Automakers, oil companies, utilities and dozens of private firms and institutions Tuesday received $350 million in federal funds to research and develop hydrogen vehicles and fueling stations.

By David Kiley, USA TODAY

http://www.usatoday.com/money/autos/2004-04-28-hydrocars_x.htm

The effort, a series of projects to be carried out over five years, is the initial installment of the Bush administration’s $1.2 billion commitment to developing hydrogen vehicles. The government and the auto industry say those vehicles will replace gasoline-powered cars and trucks over the next several decades.

Private industry will add an additional $225 million to the first-phase effort. The $575 million total is about what it costs to develop an all-new, gasoline-powered, internal-combustion vehicle.

More than 130 research institutions and companies are involved in the Energy Department-sponsored projects. Among the projects:

• Ford Motor will place up to 30 hydrogen-powered vehicles in Orlando, Detroit and Sacramento. BP plans to build fueling stations to support them. The stations will test real-world viability and safety of different methods of harnessing hydrogen for fuel, such as reforming it from natural gas.

• BMW, Toyota, Honda and Nissan will put 80 hydrogen-powered vehicles in California. ConocoPhillips and Air Products and Chemicals will construct 24 hydrogen fueling stations in Pennsylvania.

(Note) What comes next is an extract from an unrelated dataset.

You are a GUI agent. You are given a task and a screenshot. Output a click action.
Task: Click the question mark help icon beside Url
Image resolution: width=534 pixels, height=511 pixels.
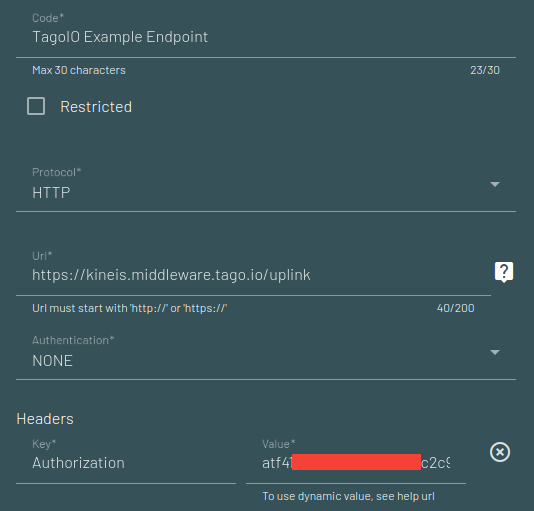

Those stations will draw hydrogen from renewable sources such as wind power and will use waste hydrogen from industrial work sites.

• DaimlerChrysler will put from 20 to 37 fuel-cell vehicles into fleets in Michigan and California by this summer.

Fuel-cell vehicles are powered by electricity made on board by combining hydrogen from a fuel source, such as natural gas or electrolyzed water, and oxygen from the air. BMW is the only automaker testing vehicles that run on liquid hydrogen as a fuel to power an internal combustion engine.

Fuel cells are significantly more efficient than combustion engines, and the only exhaust produced is water. Debate continues, though, about whether hydrogen can be produced more cleanly than gasoline.

Some automakers say that consumers should be able to buy hydrogen-powered vehicles in some markets, such as California, by around 2010. But some estimates say significant market penetration won’t happen until after 2025 because of the high cost of generating and storing hydrogen.